CEB opts for stock market to raise Rs. 20 b in debt capital

  • In a first-of-its-kind move, CEB to issue 100 m 5-year debentures with a fixed interest rate of 9.35% per annum and offer an equal amount in the event of oversubscription 

  • Debentures carry Fitch rating of AA-
  • CSE CEO welcomes move saying it demonstrates the confidence in stock market as a source for fund raising
  • Urges other State entities to follow suite 
  • CEB second non-financial SOE to tap CSE for debt capital after UDA 

In a major move, the State-owned utility, the Ceylon Electricity Board (CEB), has opted for the first time to raise Rs. 20 billion in debt capital from investors in the Colombo stock market.

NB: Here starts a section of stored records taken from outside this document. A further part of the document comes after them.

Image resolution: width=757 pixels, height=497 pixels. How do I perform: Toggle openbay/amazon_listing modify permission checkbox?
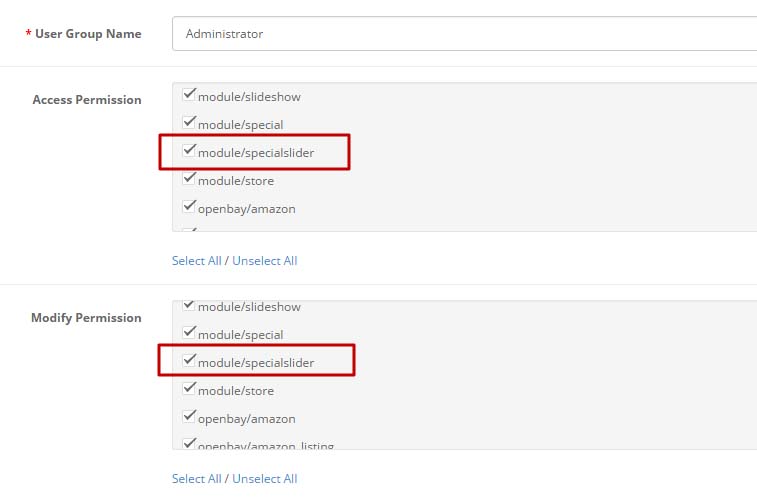click(189, 443)
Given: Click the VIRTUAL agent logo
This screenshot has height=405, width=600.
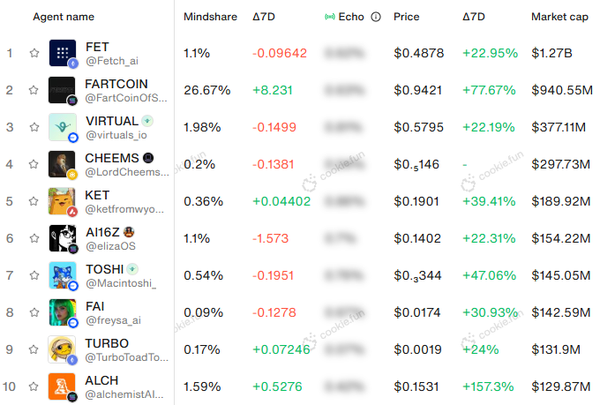Looking at the screenshot, I should [x=63, y=127].
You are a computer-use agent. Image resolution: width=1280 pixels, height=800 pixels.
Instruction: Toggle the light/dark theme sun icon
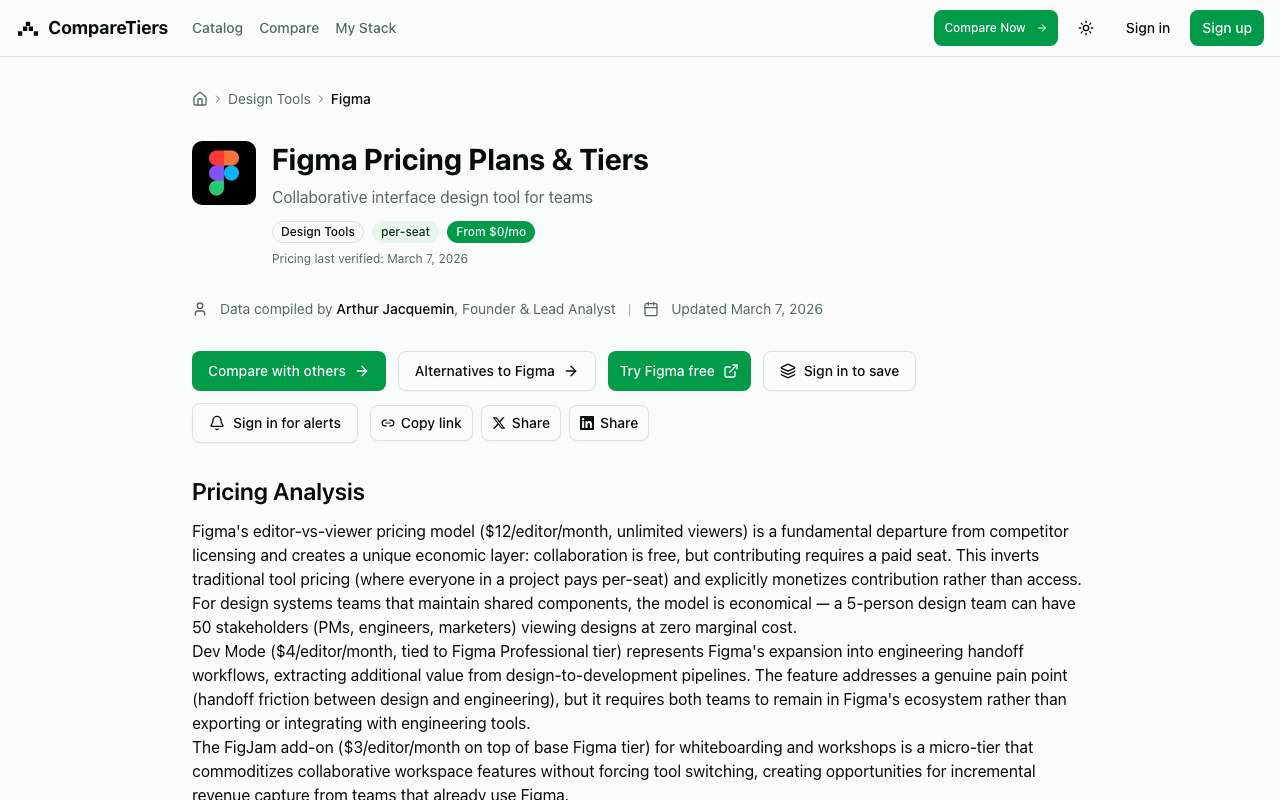[1086, 28]
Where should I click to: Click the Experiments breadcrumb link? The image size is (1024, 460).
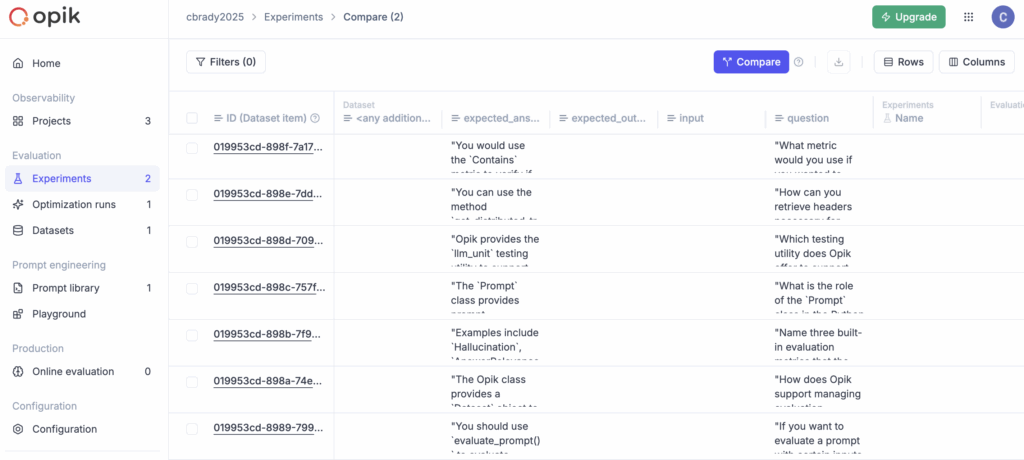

The Colombo Stock Exchange (CSE) yesterday announced that it has approved an application by the CEB) to issue Senior Unsecured Listed Redeemable Rated Debentures at an issue price of Rs. 100, amounting to a potential capital raising of up to Rs. 20 billion. 

The debentures will be issued for period of five-years with a fixed coupon interest rate of 9.35% p.a. (AER 9.35%) to be paid annually. The issue will open on 8 April. 

The initial issue will consist of 100 million debentures with an option to issue up to a further 100 million debentures at the discretion of the CEB in the event of an oversubscription of the initial issue. This will pave the way for CEB to raise Rs. 10 billion in capital initially with an option to raise a further Rs. 10 billion subsequently. 

The debentures carry a rating of AA-(lka) by Fitch Ratings Lanka Ltd., while CEB is rated as AA-(lka) with a Stable Outlook by the same rating agency.  

Commenting on the development, CSE Chief Executive Officer Rajeeva Bandaranaike stated they were pleased to note that the CEB is opting to finance its capital requirements through the Sri Lankan stock market. 

“This once again demonstrates the confidence placed in the Sri Lankan stock market by both private and State institutions as an effective and efficient source of capital raising. We welcome other State institutions to strongly consider the Sri Lankan stock market as a vehicle to finance growth and development,” he said. 

Stock market analysts said CEB will be the second non-financial State-owned entity after the Urban Development Authority (UDA) to come to the Colombo stock market to raise debt capital. Bank of Ceylon too has raised debt capital via the CSE.

The CEB’s short-term borrowings from banks and other short-term liabilities to the Ceylon Petroleum Corporation (CPC) and Independent Power Producers (IPPs) increased to Rs. 223.2 billion by the end of 2019 from Rs. 142.2 billion at the end of 2018. CEB’s long-term outstanding liabilities increased to Rs. 421.7 billion by the end of 2019 from Rs. 392.2 billion recorded at the end of 2018.

According to the unaudited provisional financial statements, the CEB recorded a loss of Rs. 85.4 billion before tax in 2019 compared to a loss of Rs. 30.5 billion in 2018. Increased dependence on thermal power due to dry weather conditions that prevailed during the first seven months of 2019 was the main reason for the deterioration of the financial position of the CEB.